Uniting activity design principles of anode catalysts for direct liquid fuel cells

Direct liquid fuel cells have advantages over hydrogen-based fuel cells and lithium-ion batteries for portable and mobile applications due to their high volumetric energy density and the convenient storage or refueling of liquid fuels. Unfortunately, the electrochemical oxidation of liquid fuels (such as methanol, ethanol, and formic acid) currently corresponds to ∼50% of the energy losses of these devices at operating conditions. Moreover, state-of-the-art catalysts for such critical reactions are generally composed of precious metals such as Pt and Pd, hindering the cost-effective implementation of these technologies. The development of novel catalyst design principles for electrochemical liquid fuel oxidation has been constrained by its complex, structure-sensitive reaction energetics that can involve multiple parallel, competitive reaction intermediates and pathways.
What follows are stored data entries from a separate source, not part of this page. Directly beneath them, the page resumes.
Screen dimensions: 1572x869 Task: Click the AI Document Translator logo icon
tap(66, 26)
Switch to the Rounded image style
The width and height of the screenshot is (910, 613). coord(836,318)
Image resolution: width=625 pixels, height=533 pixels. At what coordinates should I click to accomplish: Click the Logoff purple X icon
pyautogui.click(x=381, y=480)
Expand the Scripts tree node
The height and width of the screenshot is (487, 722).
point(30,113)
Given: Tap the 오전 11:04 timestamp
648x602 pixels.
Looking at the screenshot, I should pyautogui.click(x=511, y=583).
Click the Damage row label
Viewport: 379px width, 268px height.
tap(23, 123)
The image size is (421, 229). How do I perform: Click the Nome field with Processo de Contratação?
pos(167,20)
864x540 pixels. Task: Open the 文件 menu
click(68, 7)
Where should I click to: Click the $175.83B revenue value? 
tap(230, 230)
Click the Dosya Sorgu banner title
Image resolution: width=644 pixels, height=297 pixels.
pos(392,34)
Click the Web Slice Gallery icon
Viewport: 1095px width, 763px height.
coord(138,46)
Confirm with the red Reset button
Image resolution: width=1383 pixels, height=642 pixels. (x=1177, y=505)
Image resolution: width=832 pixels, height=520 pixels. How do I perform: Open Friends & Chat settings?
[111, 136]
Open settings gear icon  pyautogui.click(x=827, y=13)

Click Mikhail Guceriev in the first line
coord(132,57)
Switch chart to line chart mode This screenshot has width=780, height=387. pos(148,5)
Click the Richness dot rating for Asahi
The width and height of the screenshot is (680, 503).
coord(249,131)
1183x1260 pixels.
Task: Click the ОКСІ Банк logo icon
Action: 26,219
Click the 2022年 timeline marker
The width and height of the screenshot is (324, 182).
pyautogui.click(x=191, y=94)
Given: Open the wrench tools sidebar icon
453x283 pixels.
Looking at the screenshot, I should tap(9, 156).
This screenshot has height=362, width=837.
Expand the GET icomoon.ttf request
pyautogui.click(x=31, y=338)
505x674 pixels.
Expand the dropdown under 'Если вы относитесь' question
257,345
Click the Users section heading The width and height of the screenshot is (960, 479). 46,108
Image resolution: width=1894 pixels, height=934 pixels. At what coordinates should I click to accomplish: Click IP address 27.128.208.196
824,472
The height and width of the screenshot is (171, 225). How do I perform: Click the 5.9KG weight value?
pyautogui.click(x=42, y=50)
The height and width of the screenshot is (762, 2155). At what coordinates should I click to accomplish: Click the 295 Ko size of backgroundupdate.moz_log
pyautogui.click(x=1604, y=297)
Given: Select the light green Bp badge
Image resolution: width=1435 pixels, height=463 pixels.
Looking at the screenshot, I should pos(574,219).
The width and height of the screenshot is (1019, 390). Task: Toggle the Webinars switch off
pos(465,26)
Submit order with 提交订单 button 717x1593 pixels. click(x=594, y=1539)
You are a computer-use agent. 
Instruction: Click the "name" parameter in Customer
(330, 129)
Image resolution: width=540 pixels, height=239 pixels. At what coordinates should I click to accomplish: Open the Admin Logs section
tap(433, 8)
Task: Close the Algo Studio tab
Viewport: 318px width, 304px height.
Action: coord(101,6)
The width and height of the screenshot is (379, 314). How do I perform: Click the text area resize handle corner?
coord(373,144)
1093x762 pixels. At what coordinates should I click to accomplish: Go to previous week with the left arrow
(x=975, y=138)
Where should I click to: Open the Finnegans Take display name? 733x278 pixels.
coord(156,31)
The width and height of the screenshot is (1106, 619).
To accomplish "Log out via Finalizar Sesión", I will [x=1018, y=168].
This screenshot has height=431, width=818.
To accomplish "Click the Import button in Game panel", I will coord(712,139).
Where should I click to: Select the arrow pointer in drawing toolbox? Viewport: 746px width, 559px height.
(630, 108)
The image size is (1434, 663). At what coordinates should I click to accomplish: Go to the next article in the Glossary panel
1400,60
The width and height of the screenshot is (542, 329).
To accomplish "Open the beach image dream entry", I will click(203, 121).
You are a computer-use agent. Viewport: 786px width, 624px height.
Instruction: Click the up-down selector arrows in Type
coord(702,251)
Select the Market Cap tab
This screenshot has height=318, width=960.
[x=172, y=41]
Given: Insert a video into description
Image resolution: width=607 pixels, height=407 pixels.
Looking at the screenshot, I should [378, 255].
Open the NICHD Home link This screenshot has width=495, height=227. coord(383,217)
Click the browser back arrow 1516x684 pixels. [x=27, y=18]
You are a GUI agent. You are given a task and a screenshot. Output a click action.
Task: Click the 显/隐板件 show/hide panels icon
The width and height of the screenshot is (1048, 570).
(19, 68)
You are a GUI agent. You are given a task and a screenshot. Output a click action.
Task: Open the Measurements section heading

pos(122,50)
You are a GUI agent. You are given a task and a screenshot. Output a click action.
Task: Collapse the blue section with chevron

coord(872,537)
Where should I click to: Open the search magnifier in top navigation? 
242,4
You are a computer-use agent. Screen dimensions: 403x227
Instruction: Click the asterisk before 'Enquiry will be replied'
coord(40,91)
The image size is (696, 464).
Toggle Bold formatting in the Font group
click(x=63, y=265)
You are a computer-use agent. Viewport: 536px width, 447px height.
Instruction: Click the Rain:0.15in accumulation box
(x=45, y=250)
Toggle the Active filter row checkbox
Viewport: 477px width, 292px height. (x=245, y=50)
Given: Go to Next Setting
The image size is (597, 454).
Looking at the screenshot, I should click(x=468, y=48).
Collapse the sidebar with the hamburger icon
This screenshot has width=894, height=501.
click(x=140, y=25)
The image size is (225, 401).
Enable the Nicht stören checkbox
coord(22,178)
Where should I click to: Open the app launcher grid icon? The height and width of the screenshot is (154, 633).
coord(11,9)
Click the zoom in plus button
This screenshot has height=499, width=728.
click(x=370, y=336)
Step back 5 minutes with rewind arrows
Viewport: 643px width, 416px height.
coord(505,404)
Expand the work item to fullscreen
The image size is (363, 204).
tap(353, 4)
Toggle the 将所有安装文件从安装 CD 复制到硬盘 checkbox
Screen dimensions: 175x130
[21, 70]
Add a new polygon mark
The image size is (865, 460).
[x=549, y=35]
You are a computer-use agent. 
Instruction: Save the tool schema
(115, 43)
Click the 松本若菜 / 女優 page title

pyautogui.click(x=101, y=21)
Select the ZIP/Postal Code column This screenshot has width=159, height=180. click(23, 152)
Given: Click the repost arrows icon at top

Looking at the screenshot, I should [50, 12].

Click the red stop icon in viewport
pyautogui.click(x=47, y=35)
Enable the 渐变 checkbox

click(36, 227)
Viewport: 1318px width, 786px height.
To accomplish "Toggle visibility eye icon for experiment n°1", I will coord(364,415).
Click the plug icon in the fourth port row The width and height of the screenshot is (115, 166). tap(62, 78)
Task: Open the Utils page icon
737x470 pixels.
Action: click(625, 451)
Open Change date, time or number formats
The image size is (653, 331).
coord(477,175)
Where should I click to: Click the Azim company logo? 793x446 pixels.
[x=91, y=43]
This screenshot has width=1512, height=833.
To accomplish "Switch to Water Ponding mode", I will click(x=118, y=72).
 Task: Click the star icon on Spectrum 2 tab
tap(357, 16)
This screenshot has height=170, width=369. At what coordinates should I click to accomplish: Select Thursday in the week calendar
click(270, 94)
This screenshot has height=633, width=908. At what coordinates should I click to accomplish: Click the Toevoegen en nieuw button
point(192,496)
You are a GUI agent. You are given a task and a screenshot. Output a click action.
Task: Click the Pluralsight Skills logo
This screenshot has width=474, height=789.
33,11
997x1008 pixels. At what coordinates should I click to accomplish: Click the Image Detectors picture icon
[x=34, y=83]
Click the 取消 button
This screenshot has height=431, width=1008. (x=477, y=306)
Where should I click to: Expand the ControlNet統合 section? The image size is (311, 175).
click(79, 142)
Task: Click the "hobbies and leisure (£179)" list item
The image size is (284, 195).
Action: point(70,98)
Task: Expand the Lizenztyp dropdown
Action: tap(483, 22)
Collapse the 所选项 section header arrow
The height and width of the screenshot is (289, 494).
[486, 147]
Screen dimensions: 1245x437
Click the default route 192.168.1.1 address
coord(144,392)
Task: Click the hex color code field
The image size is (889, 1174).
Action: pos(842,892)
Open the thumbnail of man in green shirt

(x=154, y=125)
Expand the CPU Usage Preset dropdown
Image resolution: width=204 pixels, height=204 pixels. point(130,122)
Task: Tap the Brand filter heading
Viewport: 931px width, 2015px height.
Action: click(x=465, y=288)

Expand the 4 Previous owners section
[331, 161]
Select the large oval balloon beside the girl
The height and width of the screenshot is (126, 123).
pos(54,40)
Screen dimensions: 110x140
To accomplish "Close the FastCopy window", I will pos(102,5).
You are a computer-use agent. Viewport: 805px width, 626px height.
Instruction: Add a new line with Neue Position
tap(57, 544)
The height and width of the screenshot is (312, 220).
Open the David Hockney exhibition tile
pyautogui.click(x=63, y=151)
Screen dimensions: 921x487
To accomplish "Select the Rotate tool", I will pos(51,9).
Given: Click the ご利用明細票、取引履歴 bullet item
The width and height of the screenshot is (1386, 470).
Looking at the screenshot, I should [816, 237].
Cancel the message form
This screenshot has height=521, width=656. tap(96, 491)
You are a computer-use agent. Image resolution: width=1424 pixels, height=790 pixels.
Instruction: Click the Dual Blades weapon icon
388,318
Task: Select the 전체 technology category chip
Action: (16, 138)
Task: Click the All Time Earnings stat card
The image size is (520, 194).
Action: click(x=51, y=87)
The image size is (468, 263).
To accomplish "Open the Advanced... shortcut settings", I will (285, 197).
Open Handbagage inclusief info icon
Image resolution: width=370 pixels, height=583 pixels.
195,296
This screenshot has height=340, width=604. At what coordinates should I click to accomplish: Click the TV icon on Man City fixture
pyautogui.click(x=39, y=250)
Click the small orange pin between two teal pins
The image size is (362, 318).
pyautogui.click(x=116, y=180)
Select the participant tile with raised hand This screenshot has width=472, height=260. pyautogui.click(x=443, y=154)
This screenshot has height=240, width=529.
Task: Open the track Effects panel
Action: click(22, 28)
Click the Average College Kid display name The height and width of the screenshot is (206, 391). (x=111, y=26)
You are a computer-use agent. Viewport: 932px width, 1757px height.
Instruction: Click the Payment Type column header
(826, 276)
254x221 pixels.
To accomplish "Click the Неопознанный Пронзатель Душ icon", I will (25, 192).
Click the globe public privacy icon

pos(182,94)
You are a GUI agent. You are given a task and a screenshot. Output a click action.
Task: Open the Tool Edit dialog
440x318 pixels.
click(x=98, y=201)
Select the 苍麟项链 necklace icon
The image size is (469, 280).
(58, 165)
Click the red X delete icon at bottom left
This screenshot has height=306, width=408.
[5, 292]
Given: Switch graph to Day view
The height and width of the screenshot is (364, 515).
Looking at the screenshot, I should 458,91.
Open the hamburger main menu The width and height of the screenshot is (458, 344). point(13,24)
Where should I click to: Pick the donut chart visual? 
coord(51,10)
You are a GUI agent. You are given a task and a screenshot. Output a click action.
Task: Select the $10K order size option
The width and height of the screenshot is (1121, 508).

In this review, we aim to dissect and bridge the understanding of fundamental energetics and the materials engineering of novel catalysts for the electrochemical oxidation of various liquid fuels. By deconvoluting these reactions into the energetics of different critical elementary steps, we define essential descriptors that govern the activity and selectivity of electrochemical liquid fuel oxidation. Several universal and fundamental design principles are proposed to optimize the catalytic performance of state-to-the-art and emerging electrocatalysts by tuning the chemistry and electronic structure of active sites. This review aims to provide a unique perspective connecting the electro-oxidation energetics of different liquid fuels with mechanistic and materials-centric studies to provide a holistic picture connecting the fundamental surface science with materials engineering for the rational design of electrocatalysts for liquid fuel oxidation.